Посмотрел гость всю нашу учебно-лабораторную базу, пожелал познакомиться с комплексом снарядов и сооружений, предназначенных для физической подготовки космонавтов. Повели мы его на открытые спортплощадки.
-Терпимо, — отозвался ученый. — Пока можно мириться, Но вам надо иметь хороший спортивный корпус. Закрытый плавательный бассейн. Это нужно.
Осмотр еще не закончился, когда подъехала машина из ВВС. Главный конструктор тепло поздоровался с приехавшим генералом-авиатором и, как мне показалось, обрадованно воскликнул:
— Очень кстати встретились!
Ученый и генерал беседовали недолго. Но разговор был памятный.

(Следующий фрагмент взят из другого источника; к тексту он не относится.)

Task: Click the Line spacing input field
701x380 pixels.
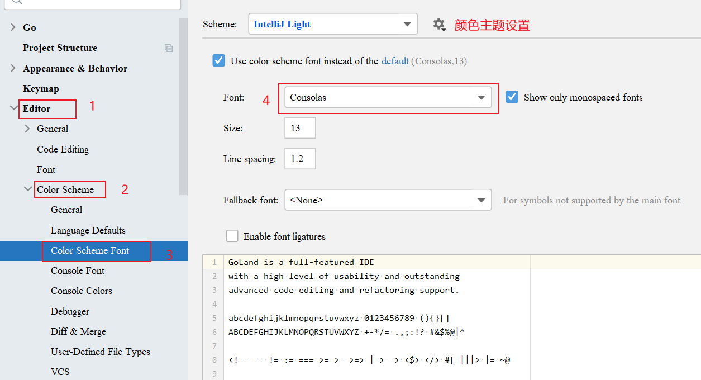Action: pyautogui.click(x=300, y=159)
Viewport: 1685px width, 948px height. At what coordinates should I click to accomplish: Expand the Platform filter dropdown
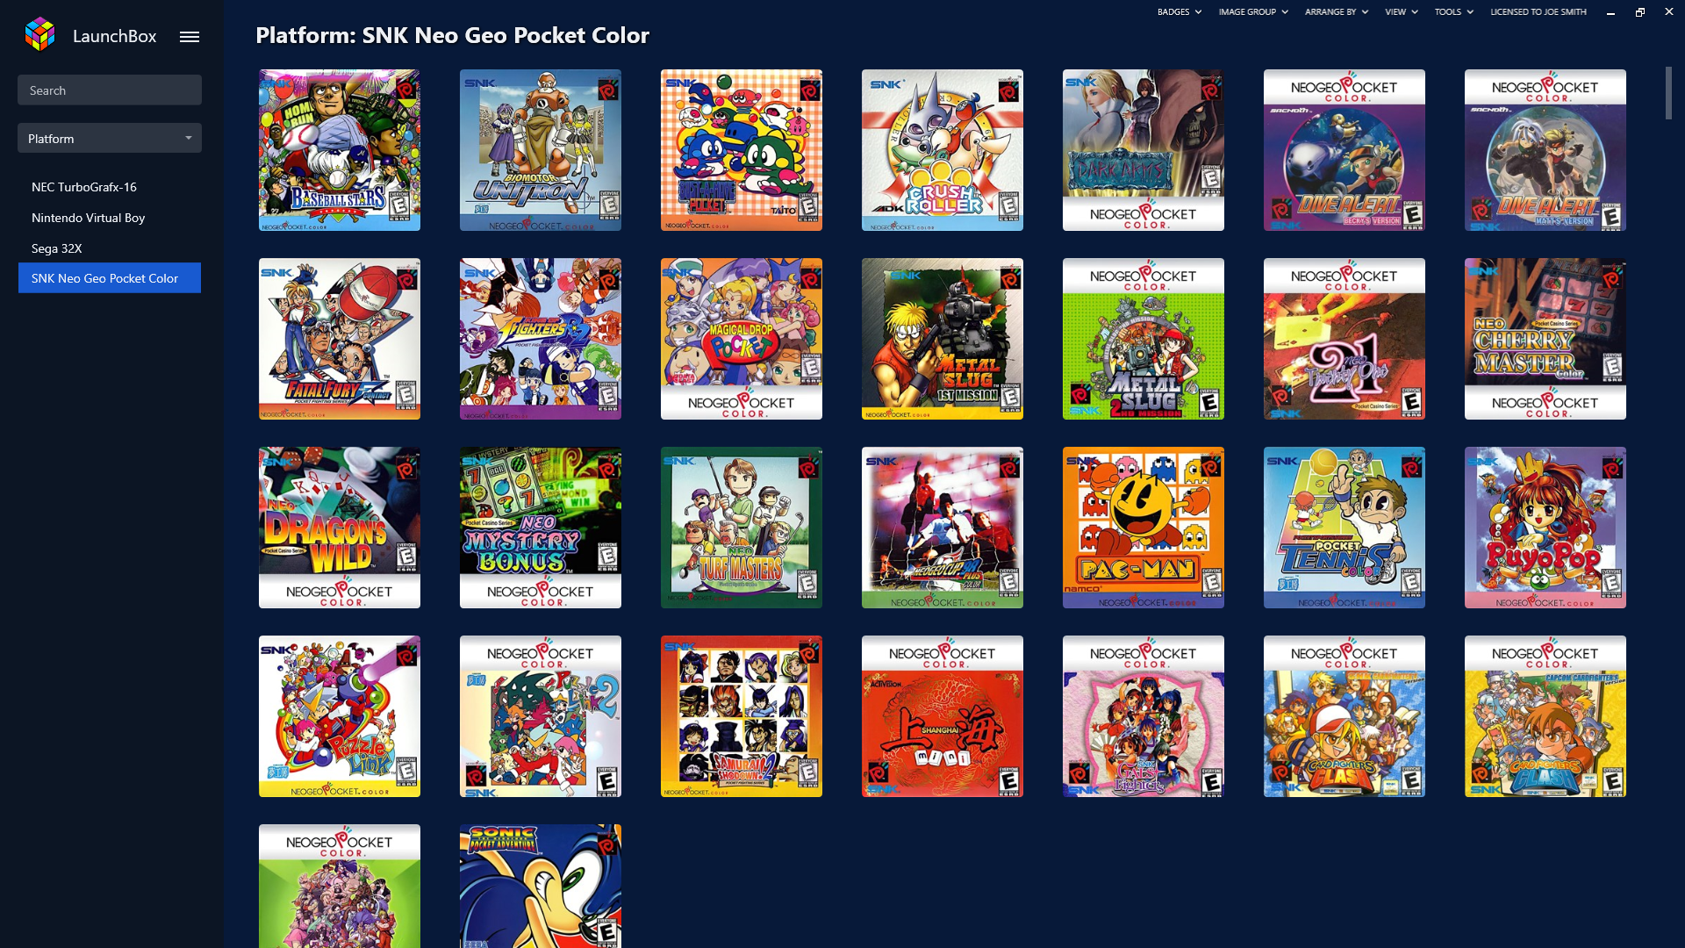point(110,138)
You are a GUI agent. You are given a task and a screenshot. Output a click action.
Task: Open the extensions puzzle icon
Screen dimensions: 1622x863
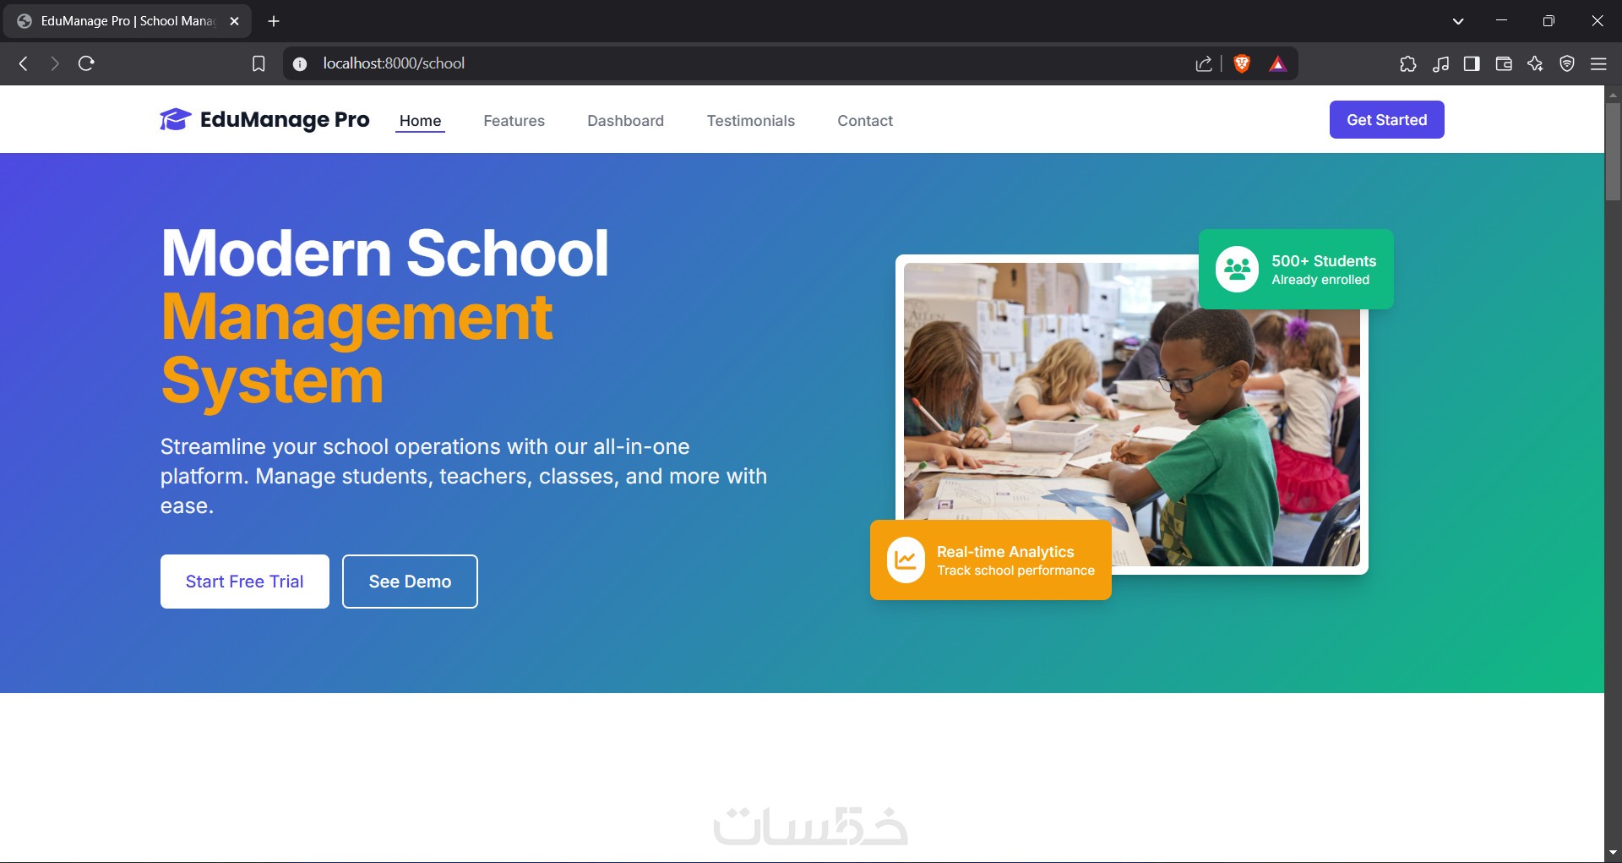1407,63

Главный конструктор с присущей ему прямотой высказал свои замечания в наш адрес за медлительность в неотложных делах, а потом по-свойски обратился к генералу-авиатору:
— Что же это вы, дорогие друзья, молчите, как в рот воды набрали? Интересуют вас новые наши модели?
— Да, желательно было бы посмотреть, чем нас порадуете, — нетерпеливо заговорил генерал.
— Хочу, чтобы вы пришли к нам не как гости, а как добрые соучастники. Ведь авиация на самой близкой дистанции от космоса. Так я понимаю, — улыбнулся ученый.
— Собственно, авиация "родила космос, — ответил генерал. — Вон все орлы сюда слетелись из наших истребительных полков.
— Что там орлы. Я ведь тоже из вашего гнезда вылетел, — вздохнул собеседник генерала. — Считайте, четверть века авиации отдал. Да и сейчас, как видите, с ней не расстаюсь.
И вот мы на заводе. Принял нас прежде всего Главный конструктор. Он встретил всех как давних знакомых, коротким, выразительным "здравствуйте". Деловой разговор начался сразу. Главный конструктор сказал:
— Считайте, что вы прибыли осваивать свое новое жилище. Оно стоит вот тут, рядом. Сейчас вы его посмотрите, а потом будете обживать. А теперь давайте немного помечтаем. — Главный конструктор задумчиво сморщил лоб и улыбнулся своей приятной улыбкой: — Да, я люблю мечтать. Без этого, извините, не представляю нашу работу.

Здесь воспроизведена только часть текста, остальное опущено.